* **Using the information**
1 - Rewrite the paragraph beginning "When asked about the impact of COVID-19" in the article on social care workforce pressures below as a short bulleted list that keeps its main facts.
2 - Write a continuation of the article on social care workforce pressures below, picking up after its final paragraph.

** Text for analysis follows **

Social work and social care workforce ‘overwhelmed’ by increased pressures

A new study of the social care workforce across the UK finds that more than six in ten social workers are overwhelmed by pressures resulting from COVID-19, with social care workers and social workers being the most impacted occupational groups.

13/10/21

Social work and social care workforce ‘overwhelmed’ by increased pressures

The study, now in its third phase covering May-July 2021, was conducted by researchers at universities in Northern Ireland and England and aimed to explore the impact of providing health and social care during the COVID19 pandemic in the UK on the health and social care workforce, including nurses, midwives, allied health professionals (AHPs), social care workers and social workers.

The “Health and social care workers’ quality of working life and coping while working during the COVID-19 pandemic” study finds that, overall, respondents have been working more hours overtime since the start of the pandemic compared to before.

When asked about the impact of COVID-19 on their work, more than six in ten (62%) of respondents UK-wide felt overwhelmed by increased pressures, while more than a third (35%) felt impacted but not significantly. Only 3.4% reported that their service had not been impacted and/or that it was stepped down. Social care workers and social workers were the most impacted occupational groups.

The data came from a survey questionnaire, which received more than 2,700 responses, measuring mental wellbeing, quality of working life, burnout, and ways of coping in the UK health and social care workers.

Open-ended questions sought further detail, with answers analysed to identify common themes. The overarching themes that emerged were similar to previous iterations of the study, with “changing conditions, communication and connections” being frequently brought up.

Respondents reported that their services were (again) affected by staff shortages, leading to increased workloads, burnout and impacts on health and wellbeing. However, this was tempered by some positive developments, including greater flexibility around working from home and a better work-life balance.

** End of Text for analysis **
** Data under study follows **

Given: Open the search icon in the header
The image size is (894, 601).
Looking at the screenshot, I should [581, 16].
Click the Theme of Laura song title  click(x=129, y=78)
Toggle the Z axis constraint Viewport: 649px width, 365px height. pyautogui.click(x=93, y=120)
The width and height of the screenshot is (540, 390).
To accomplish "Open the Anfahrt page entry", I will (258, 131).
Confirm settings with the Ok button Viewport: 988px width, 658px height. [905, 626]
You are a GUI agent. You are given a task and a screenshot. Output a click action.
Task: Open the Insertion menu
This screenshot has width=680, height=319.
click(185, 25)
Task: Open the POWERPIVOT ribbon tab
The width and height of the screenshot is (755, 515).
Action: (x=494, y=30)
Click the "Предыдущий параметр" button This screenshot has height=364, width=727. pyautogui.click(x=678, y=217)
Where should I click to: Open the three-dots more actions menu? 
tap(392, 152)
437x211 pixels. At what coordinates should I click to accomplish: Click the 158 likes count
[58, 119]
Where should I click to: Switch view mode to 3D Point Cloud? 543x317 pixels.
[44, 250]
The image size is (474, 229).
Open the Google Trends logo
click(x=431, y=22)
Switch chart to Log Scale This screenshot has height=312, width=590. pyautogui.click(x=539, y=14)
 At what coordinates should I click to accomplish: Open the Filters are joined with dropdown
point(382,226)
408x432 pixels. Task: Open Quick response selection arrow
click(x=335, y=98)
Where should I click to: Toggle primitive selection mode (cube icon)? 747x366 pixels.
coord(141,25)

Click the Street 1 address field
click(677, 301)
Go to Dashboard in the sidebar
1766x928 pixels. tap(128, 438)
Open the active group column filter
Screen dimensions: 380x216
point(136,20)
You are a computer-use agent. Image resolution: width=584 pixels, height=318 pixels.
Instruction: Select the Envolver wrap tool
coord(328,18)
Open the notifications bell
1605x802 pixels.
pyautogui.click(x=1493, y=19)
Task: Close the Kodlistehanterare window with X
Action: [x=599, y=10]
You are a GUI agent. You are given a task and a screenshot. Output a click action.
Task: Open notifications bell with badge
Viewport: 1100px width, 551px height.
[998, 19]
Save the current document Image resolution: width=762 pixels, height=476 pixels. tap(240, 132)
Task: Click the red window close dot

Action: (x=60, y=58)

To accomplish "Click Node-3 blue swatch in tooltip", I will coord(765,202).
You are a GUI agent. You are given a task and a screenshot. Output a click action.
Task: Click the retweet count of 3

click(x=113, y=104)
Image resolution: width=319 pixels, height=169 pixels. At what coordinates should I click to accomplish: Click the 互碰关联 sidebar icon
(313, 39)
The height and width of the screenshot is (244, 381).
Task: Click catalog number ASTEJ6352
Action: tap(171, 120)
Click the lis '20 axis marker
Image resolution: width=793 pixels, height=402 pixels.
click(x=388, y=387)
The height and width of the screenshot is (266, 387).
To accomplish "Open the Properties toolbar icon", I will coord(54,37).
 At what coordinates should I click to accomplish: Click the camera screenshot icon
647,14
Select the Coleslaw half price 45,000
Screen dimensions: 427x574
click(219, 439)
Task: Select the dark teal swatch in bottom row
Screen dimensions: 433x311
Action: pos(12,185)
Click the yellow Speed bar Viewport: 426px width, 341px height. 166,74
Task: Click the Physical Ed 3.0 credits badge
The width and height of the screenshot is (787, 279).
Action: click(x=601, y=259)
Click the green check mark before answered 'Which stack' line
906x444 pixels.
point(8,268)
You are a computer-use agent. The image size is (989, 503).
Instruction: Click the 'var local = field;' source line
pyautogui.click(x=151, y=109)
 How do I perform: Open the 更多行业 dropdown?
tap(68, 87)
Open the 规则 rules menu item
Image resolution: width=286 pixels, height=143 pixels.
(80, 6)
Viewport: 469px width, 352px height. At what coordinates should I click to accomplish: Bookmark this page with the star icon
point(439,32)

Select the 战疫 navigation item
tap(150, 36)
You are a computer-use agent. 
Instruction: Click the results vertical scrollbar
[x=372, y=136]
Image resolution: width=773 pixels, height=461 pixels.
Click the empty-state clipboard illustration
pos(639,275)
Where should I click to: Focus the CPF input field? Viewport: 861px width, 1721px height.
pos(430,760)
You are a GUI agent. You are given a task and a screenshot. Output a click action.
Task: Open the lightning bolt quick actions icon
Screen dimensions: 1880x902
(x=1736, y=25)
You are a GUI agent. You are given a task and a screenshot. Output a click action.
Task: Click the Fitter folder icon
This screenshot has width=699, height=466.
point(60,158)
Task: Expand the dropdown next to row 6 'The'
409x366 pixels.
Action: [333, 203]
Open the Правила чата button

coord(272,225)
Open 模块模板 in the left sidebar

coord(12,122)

** End of Data under study **

* **Answers for the tasks**
1 -
- 62% of respondents UK-wide felt overwhelmed by increased pressures from COVID-19.
- 35% felt impacted, but not significantly.
- Only 3.4% said their service had not been impacted and/or had been stepped down.
- Social care workers and social workers were the most impacted occupational groups.

2 -
Respondents also highlighted that communication with employers and managers had worsened since the beginning of the pandemic; both negative and positive experiences were reported around moving from face-to-face interaction to communicating on the phone or online.

Connections were highlighted by respondents as something that constantly changed during the pandemic, with relationships with colleagues and managers worsening as the pandemic continued. Additionally, those who had been redeployed by managers also struggled at times to maintain their routines for work life balance because of new work schedules alongside other home commitments.

Although the trajectory is downward from Phase 1 to 3, between Phase 2 and 3 both mental wellbeing and quality of working life increased slightly. The analysis, however, revealed that burnout increased in the latest phase across the UK, with the vast majority of respondents saying they were experiencing moderate to severe levels of personal (78%) and work-related burnout (70.9%).

Principal investigator of the study, Dr Paula McFadden, Senior Lecturer in Social Work at Ulster University, said the research shows that employers and policy makers need to take an informed approach to workforce support and sustainability to maintain staff wellbeing and retention.

“We have seen a clear relationship between burnout and intention to leave which threatens the human infrastructure of the health and social care sector. The only way we can protect the workforce is to listen to them and act on the evidence. We hope that our research and learning from this period can be applied to ‘business as usual’ service delivery and in planning for future pandemics or disasters.”

As a result of the findings, the authors have developed 15 good practice recommendations at individual, organisational and policy level to support the health and social care workforce. They argue that staff wellbeing and retention policies should take into account the risks of staff burnout and the need to help staff to recover. They also recommend that evidence-based, good practice guidance on communication needs to cover the broad range of needs of health and social care services with strong input from the frontline; as well as increased management visibility and supportive supervision.

Dr John Moriarty, Lecturer from the School of Social Sciences, Education and Social Work at Queen's University, said the results should be troubling for organisations.

"Our findings indicate that both mental wellbeing and quality of life of the health and social care workforce deteriorated from Phase 1 to Phase 3, further emphasising the concerning levels of burnout. Workplace burnout is, at its core, a health care system and organisational problem – not just an individual concern."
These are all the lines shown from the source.